#### Prompt
Tally the lines of the material below that contain the word "Open", and reply with only that count.

#### Dataset content
----------------------------------------

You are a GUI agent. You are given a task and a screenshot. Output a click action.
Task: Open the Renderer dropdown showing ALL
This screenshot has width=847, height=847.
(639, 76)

----------------------------------------

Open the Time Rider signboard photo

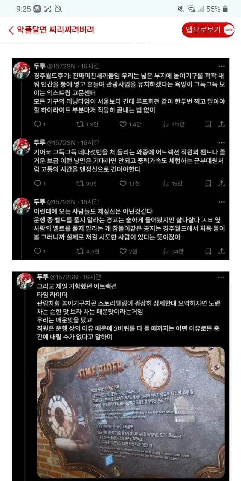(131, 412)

----------------------------------------

#### Response
2